Working data START

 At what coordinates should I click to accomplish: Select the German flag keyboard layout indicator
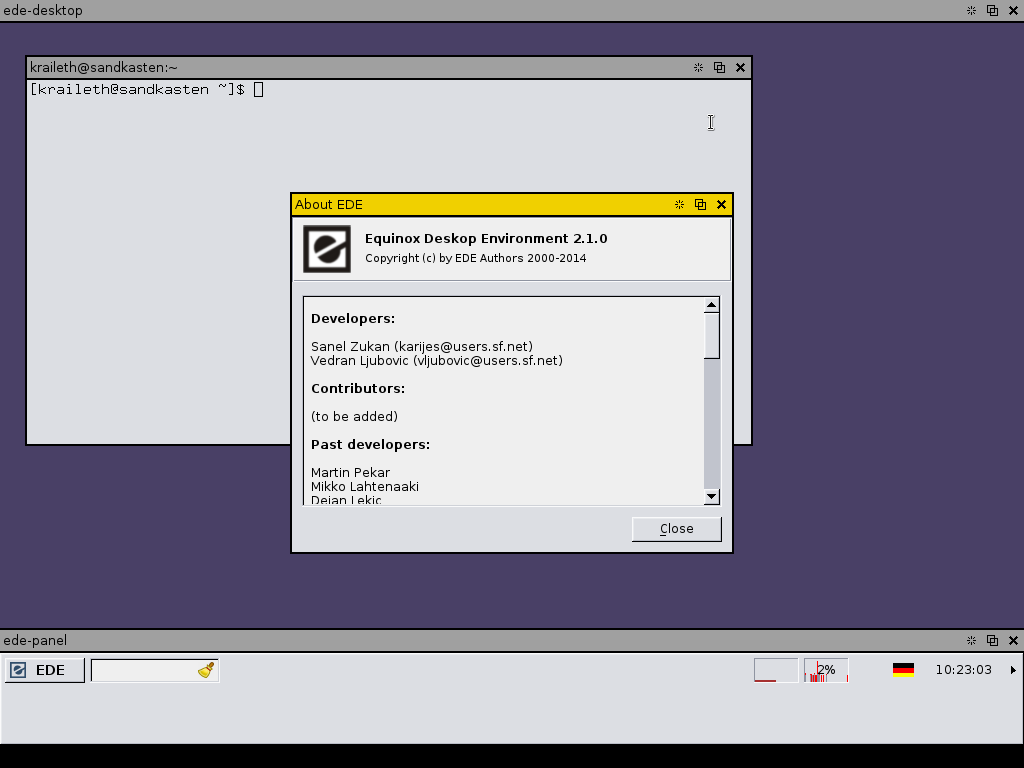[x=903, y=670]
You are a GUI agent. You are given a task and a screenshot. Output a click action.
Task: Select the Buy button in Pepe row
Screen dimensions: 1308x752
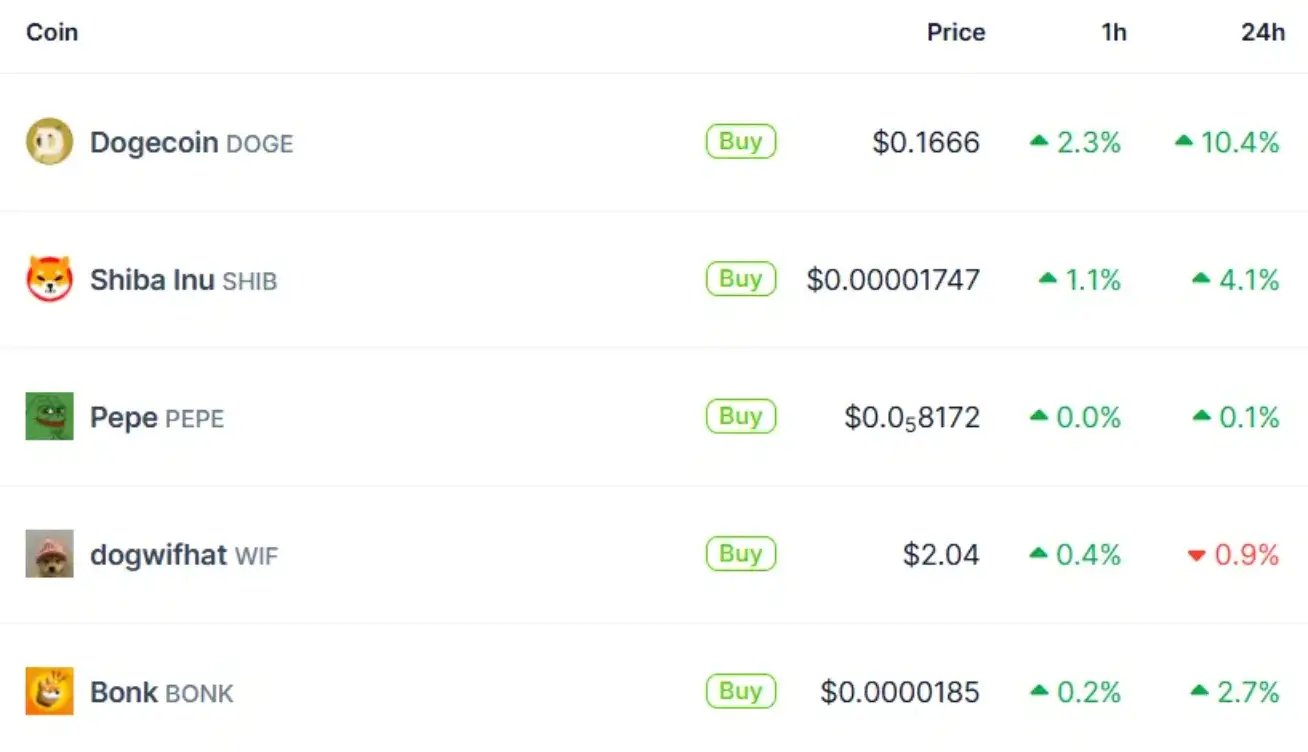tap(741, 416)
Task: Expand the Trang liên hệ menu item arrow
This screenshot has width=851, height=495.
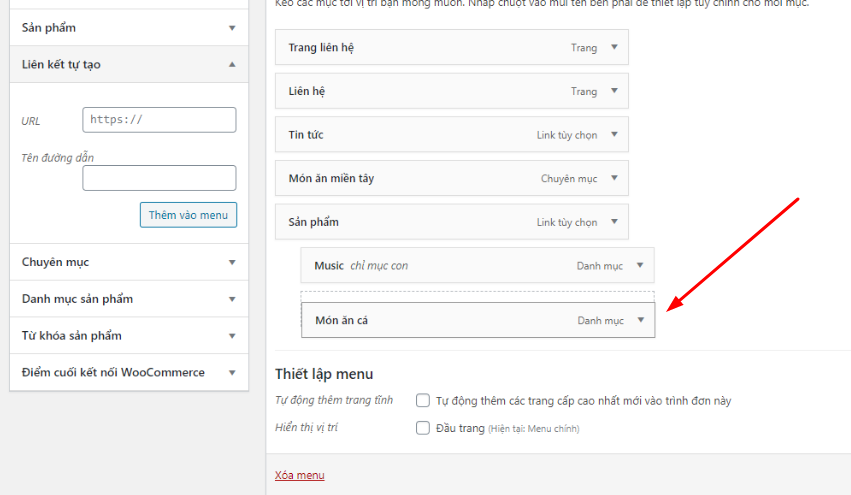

Working data END

### [Activity]
Repeat the records above verbatim, dropping the pictures.

### [Output of the exercise]
 At what coordinates should I click to accomplish: Select the German flag keyboard layout indicator
[x=903, y=670]
You are a GUI agent. You are given a task and a screenshot. Output a click action.
Task: Select the Buy button in Pepe row
Screen dimensions: 1308x752
tap(741, 416)
Task: Expand the Trang liên hệ menu item arrow
This screenshot has width=851, height=495.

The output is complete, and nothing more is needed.